アディメイムと剣で打ち合い、魔力を制御する鍛錬を行う。
十年間毎日それを続けていたが、それに飽きたり退屈したりすることは無かった。
クラウスは今も尚、一人の戦士としてアディメイムに認められたいと思っている。
毎日、彼の強さをその身をもって体験している。
彼に追いつきたいという意欲が薄れることは無かった。
強い欲求に突き動かされて、日々の鍛錬に没頭していた。
そして、クラウスはそれを楽しんでいる。
毎日、少しずつであっても成長できることを喜んでいた
だが、アディメイムにとってはどうなのか。
気になり、彼に尋ねてみた事があった。
遥かに実力の劣るクラウスの相手をするのは退屈なのではないかと。
それを聞いた彼は笑った。
その表情は楽し気で、お前は一体何を言っているのかとでも言いたげに見えた。
「自分を卑下しすぎだろ? 我が君を相手に一本取れるような奴は、むこうの世界でもほとんどいなかったんだ」
主の言葉を代弁するように、クドゥリサルが言う。
アディメイムもまた、そのクドゥリサルの言葉を肯定するかのように笑みを浮かべ、頷いていた。

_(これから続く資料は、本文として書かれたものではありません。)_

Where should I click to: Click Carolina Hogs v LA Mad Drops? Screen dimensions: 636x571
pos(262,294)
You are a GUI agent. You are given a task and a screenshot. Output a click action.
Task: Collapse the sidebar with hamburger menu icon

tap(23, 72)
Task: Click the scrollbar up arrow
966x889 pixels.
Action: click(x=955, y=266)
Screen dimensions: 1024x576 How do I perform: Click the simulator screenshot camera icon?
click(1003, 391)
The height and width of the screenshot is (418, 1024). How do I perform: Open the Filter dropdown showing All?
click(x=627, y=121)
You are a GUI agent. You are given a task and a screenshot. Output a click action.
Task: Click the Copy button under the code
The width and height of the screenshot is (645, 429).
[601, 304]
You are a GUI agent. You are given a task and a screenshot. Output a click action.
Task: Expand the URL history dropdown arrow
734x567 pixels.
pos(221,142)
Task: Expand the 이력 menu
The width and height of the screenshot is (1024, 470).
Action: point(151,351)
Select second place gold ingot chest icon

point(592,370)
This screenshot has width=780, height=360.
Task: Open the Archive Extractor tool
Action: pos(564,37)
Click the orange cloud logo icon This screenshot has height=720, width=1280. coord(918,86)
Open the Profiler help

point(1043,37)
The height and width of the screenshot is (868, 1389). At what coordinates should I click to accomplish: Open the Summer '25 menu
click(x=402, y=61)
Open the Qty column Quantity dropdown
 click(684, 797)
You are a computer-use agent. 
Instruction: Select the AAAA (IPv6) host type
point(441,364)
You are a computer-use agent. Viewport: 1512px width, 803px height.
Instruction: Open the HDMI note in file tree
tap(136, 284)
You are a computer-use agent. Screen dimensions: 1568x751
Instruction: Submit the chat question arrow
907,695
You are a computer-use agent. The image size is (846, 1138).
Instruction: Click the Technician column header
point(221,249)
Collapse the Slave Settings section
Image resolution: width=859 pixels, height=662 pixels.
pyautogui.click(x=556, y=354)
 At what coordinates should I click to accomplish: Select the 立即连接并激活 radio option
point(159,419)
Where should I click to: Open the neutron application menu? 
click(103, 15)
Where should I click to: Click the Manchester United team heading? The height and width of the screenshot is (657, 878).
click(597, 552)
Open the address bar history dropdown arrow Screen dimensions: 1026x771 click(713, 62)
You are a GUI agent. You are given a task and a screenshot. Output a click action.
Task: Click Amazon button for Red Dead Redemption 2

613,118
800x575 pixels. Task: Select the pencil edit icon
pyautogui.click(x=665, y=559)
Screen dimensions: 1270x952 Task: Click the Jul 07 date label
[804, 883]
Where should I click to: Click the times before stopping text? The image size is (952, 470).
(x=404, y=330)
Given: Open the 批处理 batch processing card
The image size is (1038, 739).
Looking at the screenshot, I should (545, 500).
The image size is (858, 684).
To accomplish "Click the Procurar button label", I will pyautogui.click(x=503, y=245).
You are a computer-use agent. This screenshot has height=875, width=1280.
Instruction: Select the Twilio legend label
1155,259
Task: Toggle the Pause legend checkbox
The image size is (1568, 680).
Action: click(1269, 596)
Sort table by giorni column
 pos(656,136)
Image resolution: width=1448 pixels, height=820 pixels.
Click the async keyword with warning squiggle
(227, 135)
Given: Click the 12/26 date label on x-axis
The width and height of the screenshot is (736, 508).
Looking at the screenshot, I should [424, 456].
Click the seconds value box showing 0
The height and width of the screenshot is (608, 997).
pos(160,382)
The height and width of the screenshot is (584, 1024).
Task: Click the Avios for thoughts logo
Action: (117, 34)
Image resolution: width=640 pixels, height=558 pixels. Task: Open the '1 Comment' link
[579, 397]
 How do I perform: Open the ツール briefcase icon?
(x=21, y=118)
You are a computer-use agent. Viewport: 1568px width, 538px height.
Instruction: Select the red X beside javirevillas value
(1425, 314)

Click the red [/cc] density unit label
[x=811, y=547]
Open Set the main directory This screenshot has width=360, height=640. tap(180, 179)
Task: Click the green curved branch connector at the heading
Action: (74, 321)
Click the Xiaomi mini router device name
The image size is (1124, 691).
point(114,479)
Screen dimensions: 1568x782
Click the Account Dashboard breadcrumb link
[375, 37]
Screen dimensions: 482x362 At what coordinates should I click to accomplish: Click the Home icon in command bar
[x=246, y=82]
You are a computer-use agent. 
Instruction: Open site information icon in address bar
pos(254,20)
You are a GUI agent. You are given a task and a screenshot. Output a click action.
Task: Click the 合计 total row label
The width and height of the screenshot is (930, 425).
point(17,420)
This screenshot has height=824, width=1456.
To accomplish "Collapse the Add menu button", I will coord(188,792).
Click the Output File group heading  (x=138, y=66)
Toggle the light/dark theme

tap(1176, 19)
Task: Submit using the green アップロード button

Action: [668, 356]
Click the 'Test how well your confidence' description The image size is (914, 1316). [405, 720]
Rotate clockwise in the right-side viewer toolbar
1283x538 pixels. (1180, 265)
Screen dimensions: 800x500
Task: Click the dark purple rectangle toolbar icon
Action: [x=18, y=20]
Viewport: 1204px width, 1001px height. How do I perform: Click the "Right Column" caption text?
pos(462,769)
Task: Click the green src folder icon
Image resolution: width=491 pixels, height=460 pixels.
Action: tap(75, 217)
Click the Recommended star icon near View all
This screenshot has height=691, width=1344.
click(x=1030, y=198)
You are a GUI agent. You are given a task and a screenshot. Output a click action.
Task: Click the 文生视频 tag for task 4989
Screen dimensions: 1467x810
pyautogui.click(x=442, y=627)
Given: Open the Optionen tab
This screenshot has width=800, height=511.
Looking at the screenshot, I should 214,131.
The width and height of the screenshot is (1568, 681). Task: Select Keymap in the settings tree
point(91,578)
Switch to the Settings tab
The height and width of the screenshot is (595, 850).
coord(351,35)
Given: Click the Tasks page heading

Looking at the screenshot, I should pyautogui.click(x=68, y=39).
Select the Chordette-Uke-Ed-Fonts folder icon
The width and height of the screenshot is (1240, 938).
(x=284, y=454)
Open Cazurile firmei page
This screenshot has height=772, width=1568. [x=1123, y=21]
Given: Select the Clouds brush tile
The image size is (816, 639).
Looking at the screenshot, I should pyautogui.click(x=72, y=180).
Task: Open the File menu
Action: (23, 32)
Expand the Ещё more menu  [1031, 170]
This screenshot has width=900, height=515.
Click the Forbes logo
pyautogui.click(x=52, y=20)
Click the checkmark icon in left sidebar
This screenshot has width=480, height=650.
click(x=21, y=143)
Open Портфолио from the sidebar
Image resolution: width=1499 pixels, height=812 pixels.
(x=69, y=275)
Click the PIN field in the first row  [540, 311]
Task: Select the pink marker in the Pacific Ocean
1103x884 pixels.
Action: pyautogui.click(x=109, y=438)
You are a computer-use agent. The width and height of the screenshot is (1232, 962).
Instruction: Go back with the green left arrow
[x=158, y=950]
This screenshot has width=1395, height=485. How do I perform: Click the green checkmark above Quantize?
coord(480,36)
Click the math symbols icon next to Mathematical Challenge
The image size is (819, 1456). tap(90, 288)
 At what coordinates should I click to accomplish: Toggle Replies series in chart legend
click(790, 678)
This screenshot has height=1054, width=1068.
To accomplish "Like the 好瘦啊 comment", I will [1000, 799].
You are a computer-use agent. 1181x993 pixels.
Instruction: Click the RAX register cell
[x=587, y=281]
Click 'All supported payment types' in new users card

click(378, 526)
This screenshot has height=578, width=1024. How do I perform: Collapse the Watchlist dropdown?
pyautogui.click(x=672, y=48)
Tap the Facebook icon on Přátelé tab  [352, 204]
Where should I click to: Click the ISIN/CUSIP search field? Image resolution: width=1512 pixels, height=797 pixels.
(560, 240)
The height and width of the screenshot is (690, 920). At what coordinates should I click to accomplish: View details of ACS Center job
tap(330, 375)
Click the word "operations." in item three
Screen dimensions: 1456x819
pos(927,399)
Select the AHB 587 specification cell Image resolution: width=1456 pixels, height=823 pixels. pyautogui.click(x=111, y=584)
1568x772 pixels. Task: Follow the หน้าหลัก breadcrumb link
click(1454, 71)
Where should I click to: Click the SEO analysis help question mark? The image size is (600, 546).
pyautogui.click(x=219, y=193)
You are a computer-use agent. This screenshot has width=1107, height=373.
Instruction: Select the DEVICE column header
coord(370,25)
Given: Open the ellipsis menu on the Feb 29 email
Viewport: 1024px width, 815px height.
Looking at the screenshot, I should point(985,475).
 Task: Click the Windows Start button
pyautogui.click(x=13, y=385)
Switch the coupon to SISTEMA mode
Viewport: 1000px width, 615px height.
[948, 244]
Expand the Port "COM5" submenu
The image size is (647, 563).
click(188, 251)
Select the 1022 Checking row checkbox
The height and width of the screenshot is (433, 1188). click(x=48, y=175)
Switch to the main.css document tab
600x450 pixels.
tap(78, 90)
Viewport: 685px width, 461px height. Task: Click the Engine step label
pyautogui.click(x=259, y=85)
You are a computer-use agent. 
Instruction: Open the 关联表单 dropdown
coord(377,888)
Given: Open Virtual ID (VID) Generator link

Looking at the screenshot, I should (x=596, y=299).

アディメイムは、自分もクラウスとの勝負を楽しんでいるのだと、筆談でそう伝えてくる。
クラウスと出会うまで彼はずっと一人で、剣の鍛錬をする相手なども居なかった。
クドゥリサルの言う様に、たまにとはいえ彼から一本取れる程の相手は元の世界でもそうはいなかったのだそうだ。
だからクラウスの存在をありがたく思っているのだと、彼はそう語った。
そして、クラウスと手合わせするときは、いつも全力を出しているのだと、彼は言う。
アディメイムにとってクラウスは手を抜いて勝てるほど簡単な相手では無いのだと。
自分に気を使ってそう言ってくれているだけなのかもしれない。
だとしても、アディメイムにそう言って貰えるのはうれしかった。
それ以降、クラウスはアディメイムとの技量の差について、口に出すのはやめた。
アディメイムに近付けるように必死で考え、鍛錬を重ねた。
彼は戦士として、クラウスのずっと先を行っている。
その彼に勝つために思考錯誤し、そして助言を求めた。
彼は快くそれに答え、様々なことを教えてくれた。
過ぎゆく日々の中で、クラウスの剣の技は磨かれていった。
アディメイムとの勝負でも、十五回に一回程度は一本を取れるようになっていた。
未だアディメイムには遠く及ばない。
それでも出会ったばかりの頃と比べたら、ずっとましにはなっている。
当時は三十回に一回勝てるかどうかだったのだ。
それを思えば随分と成長したのではないかと思える。
さらに時は過ぎ、この世界に来てから十一度目の夏を迎えていた。
クラウスはいつもの湖のほとりで、星の瞬く夜空を眺めていた。
そうしているうちに、空が白み始める。
闇に覆われていた空が夜明けの光に包まれ、徐々に青色に染まっていった。
やがて空を覆った光は、湖と周囲の地面を明るく照らし出す。
太陽が昇りきったのを見届けてから、クラウスは立ち上がる。
そして、丘の上で彼を待っているであろう、アディメイムの元へと歩き始めた。
今日もまた、いつもと変わらない一日が始まる。